見たことのない女が右手を上げ、こちらへと呼び寄せる。

店内を見渡せてみると、右にも左にもテレビで見たことのある人ばかりだった。

ジャンボは、普段こんなお店に出入りしているのか。

不思議で仕方がなくなった。

「おい、原。なんなんだよ、これ。」

私は、内心イライラしていた。

「池田さんを嫉妬させるんです。池田さんは、原さんが側にいることを当たり前に思いすぎてます。ここで原さんも彼女を作ったら、池田さんは、嫉妬するに決まってます。」

「そうかな?」

僕は、単純な人間だ。

そして池田が絡むと、なんでも行動してしまう。

そんなわかりやすい人間なんだ。

「そうです。恋愛は、そういうものなんです。よし、先輩、そうと決まったら遊びますよ?」

再び彼は、僕の手を引っ張る。

遠くにある女たちが待つテーブルに向かう途中、見覚えのある男が目の前を通った。

センター分けの前髪、すらっとした長身、手にはカメラを持っていた。

「あの男、どっかで見たことないか?」

「え?」

「あそこにいるカメラ持ってる奴だよ。」

「いや、見たことないですね。」

「そうか…」

僕は、見たことがあるような気がしたが、誰かまでは、分からなかった。

その男は、こちらをずっと見ていた。

「先輩!そんなことより女の子たちきてますよ!」

ジャンボが僕を席まで誘導した。

もう僕は、どうでも良かった。

なんとでもなれ。

そんな気持ちだった。

「自己紹介始めましょ!じゃあ私からします!原田さらです。女優やってます。」

「じゃあ、次私。モデルやってます!佐々木めいです。
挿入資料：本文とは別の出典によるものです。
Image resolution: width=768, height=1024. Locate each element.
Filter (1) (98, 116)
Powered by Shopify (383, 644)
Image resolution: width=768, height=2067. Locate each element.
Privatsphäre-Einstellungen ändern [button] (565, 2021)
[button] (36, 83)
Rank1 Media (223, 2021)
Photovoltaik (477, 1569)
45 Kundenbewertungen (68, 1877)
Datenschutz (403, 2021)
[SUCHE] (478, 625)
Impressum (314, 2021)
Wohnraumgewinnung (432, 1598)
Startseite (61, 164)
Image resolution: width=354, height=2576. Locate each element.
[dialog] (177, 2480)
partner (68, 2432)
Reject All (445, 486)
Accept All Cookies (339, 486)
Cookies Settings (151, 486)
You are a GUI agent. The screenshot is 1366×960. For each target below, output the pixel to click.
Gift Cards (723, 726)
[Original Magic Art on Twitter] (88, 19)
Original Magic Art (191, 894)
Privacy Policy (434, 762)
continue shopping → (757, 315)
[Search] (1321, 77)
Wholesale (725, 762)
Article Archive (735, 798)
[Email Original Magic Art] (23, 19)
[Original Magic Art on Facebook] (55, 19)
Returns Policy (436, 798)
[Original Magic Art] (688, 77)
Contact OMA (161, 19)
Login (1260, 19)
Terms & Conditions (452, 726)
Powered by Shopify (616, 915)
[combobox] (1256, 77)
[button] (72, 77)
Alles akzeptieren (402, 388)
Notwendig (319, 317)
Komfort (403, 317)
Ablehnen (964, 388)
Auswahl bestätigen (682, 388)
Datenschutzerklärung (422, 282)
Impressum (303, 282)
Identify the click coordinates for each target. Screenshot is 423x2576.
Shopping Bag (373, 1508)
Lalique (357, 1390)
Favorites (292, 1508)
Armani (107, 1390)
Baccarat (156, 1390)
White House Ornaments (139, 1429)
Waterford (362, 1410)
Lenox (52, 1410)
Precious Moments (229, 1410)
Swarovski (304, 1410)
」

目の前にいる2人の女性は、原田さらさん、佐々木めいさんというらしい。

さすが芸能人。

オーラがすごかった。

そして当たり前だが、容姿端麗だった。

「さらちゃん、めいちゃん。よろしくね。僕がジャンボ。柔道選手してます。」

「…」

「と、隣にいるのが原先輩。同じく柔道選手です。」

ジャンボがそう言うと、視線は一気に僕に集中した。

「すごい!原さんってオリンピック2連覇してるんですよね。応援してます。握手してください。」

さらさんがそう言ってくれた。

社交辞令だろう。

僕は、自分の手を彼女に差し出し、要望に答えた。

僕は!全力の愛想笑いで対応した。

そんな私を見ためいさんが

「この子、柔道大好きで、原さんのこともずっと応援してたんですよ!」

と言った。

「そ、そうなんだ。」

「あ、ありがとうございます。」

「先輩!硬いですよ!」

僕は、慣れない場に緊張していた。

「原さんが大学生の時から応援してるんです。だから今日お会いできるの楽しみにしてて。」

彼女は、僕が思ってるよりも僕のファンでいてくれているらしい。

「そ、そうなんですね。ありがとうございます。」

「…」

こんな機会は滅多にない僕は、萎縮してしまっていた。

「すみません。先輩、シャイなんですよ。いつもこんな感じなので、気にしないでくださいね…」

ジャンボがすかさず、彼女たちにフォローを入れてくれた。

しばらく話した頃だろうか。

久しぶりの飲みの場。

オリンピックのためしばらくアルコールを我慢していた。

そのことが良くなかったんだろう。

僕は、飲みすぎてしまった。

「俺はさ、ずっと池田がすきなんだよ。なのにアイツはさ、加藤とか、婚活アプリとか、合コンとか行って、恋人ばっかり作ろうとするんだよ。」

いつも出てこない本音ばかりが僕の口から出てきてしまった。

「先輩!飲み過ぎですよ。」

僕は、ジャンボに抱えられる。

「帰りますよ。」

僕は、再びジャンボに連れられ、寮へと帰ったのだった。